_Page excerpt_.
Arthrodesis term indicates surgically produced fusion of the joint. [ It is important to differentiate from ankylosis which is a fusion of joint or stiffness of joint resulting from a disease process.]
Syndesis or artificial ankylosis are other names given to arthrodesis.
Arthrodesis aims to block the movement of the joint. Therefore painful joint movement is the primary indication for this procedure.
In the spine, it includes blocking of one more vertebral movement is more commonly called spinal fusion.
Indications for Arthrodesis
- Painful diseased joints
- Inflammatory arthritis
- Posttraumatic arthritis or instability
- Tumor Surgery including Joint
- Bone excision could be followed by arthrodesis
- Spinal fusion as a part of surgery in spinal fixation
- Failed arthroplasties
Role of Arthrodesis and Arthroplasty
Before arthroplasty was available, every diseased joint was considered for joint fusion including the major joints like hip or knee joints.
But arthroplasty has changed the outlook. Joint mobility can be retained by choosing arthroplasty over arthrodesis in most of the cases of large joints. Thus, indications to fuse large joints like hip, knee, shoulder elbow, wrist and ankle have reduced drastically.
Evolution of custom-made prostheses has led to increased use of prostheses in tumor surgery too.
However, arthroplasty is avoided in presence of infection.
Small joints of the foot and to a lesser extent hand and wrist can still be well managed by arthrodesis.
The main disadvantage of joint fusion is that it sacrifices the movement of joint. Thus the function of the limb is definitely compromised. For example, in the lower limb, energy requirements for ambulation are increased.
Therefore the fusion is contemplated only in patients in which the advantages outweigh the disadvantages.
Arthrodesis is most commonly performed on joints in the spine, hand, ankle, and foot.
Interestingly, it is also used as the procedure of last-resort in some failed arthroplasties.
Types of Arthrodesis
- The joint surfaces are bared and fused.
- Permit greater correction of deformity
- permit removal of diseased bone and apposition of healthy bone
- Joint is not exposed
- Fusion is achieved by fusing bone block outside the joint.

_Dataset content_.
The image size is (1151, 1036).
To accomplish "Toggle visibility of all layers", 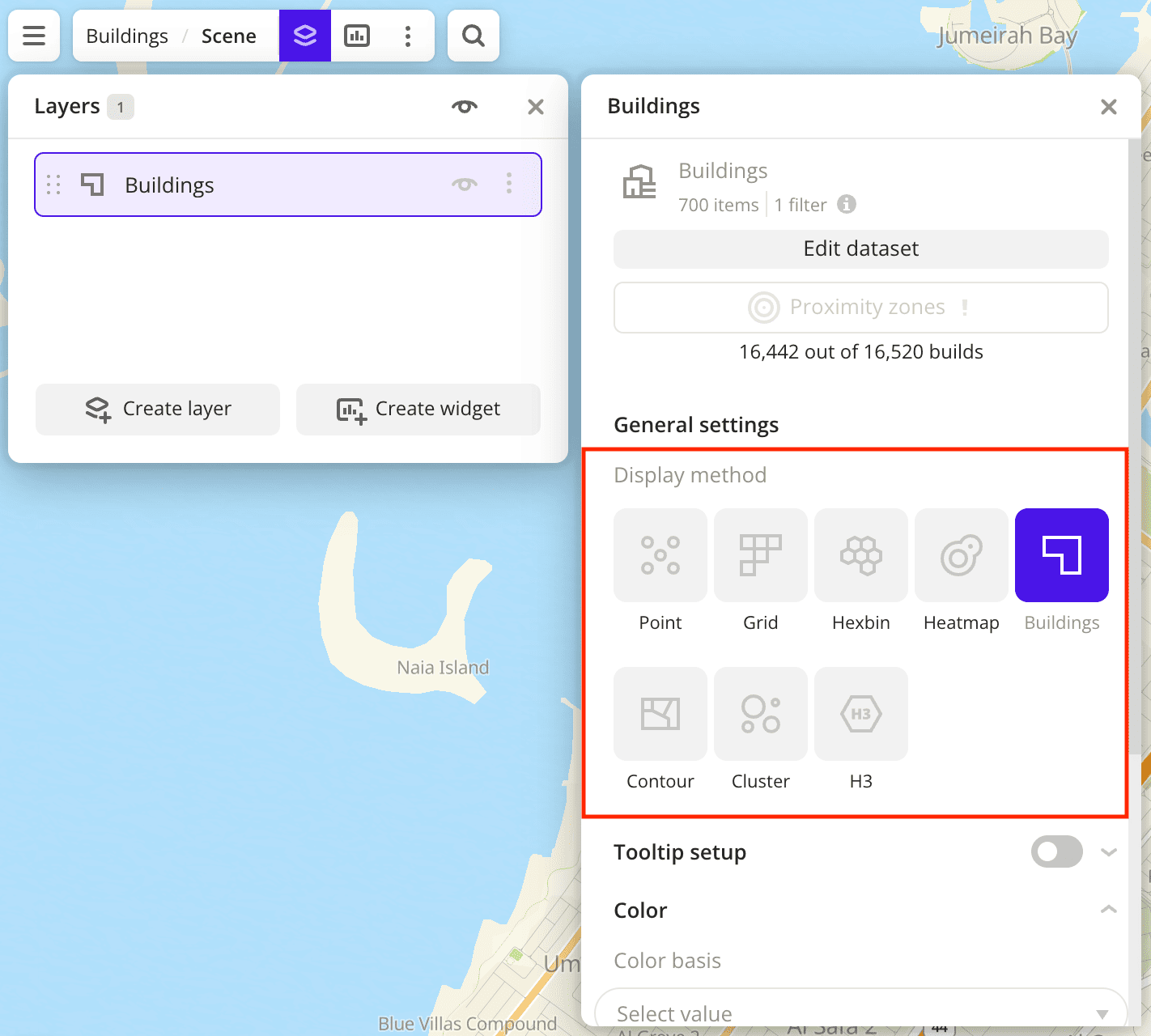I will coord(464,107).
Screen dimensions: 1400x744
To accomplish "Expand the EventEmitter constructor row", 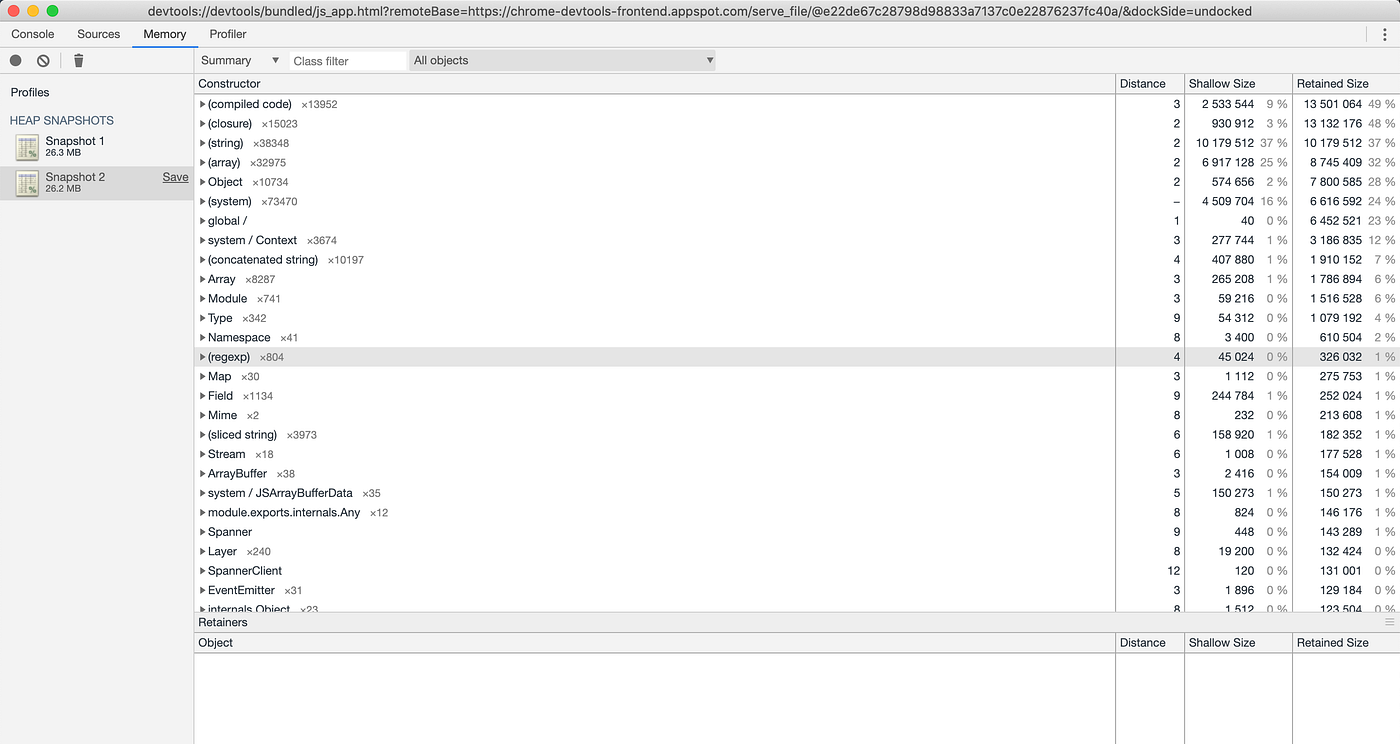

_Exercise 1_. According to the arthrodesis text, in the presence of what is arthroplasty avoided?
_Exercise 2_. In the arthrodesis text, update the part that opens with the words containing "Types of Arthrodesis" and closes with "outside the joint.". Replace "bone block" with "bone graft".

_Task solution 1_. Arthroplasty is avoided in the presence of infection.

_Task solution 2_.
Types of Arthrodesis
- The joint surfaces are bared and fused.
- Permit greater correction of deformity
- permit removal of diseased bone and apposition of healthy bone
- Joint is not exposed
- Fusion is achieved by fusing bone graft outside the joint.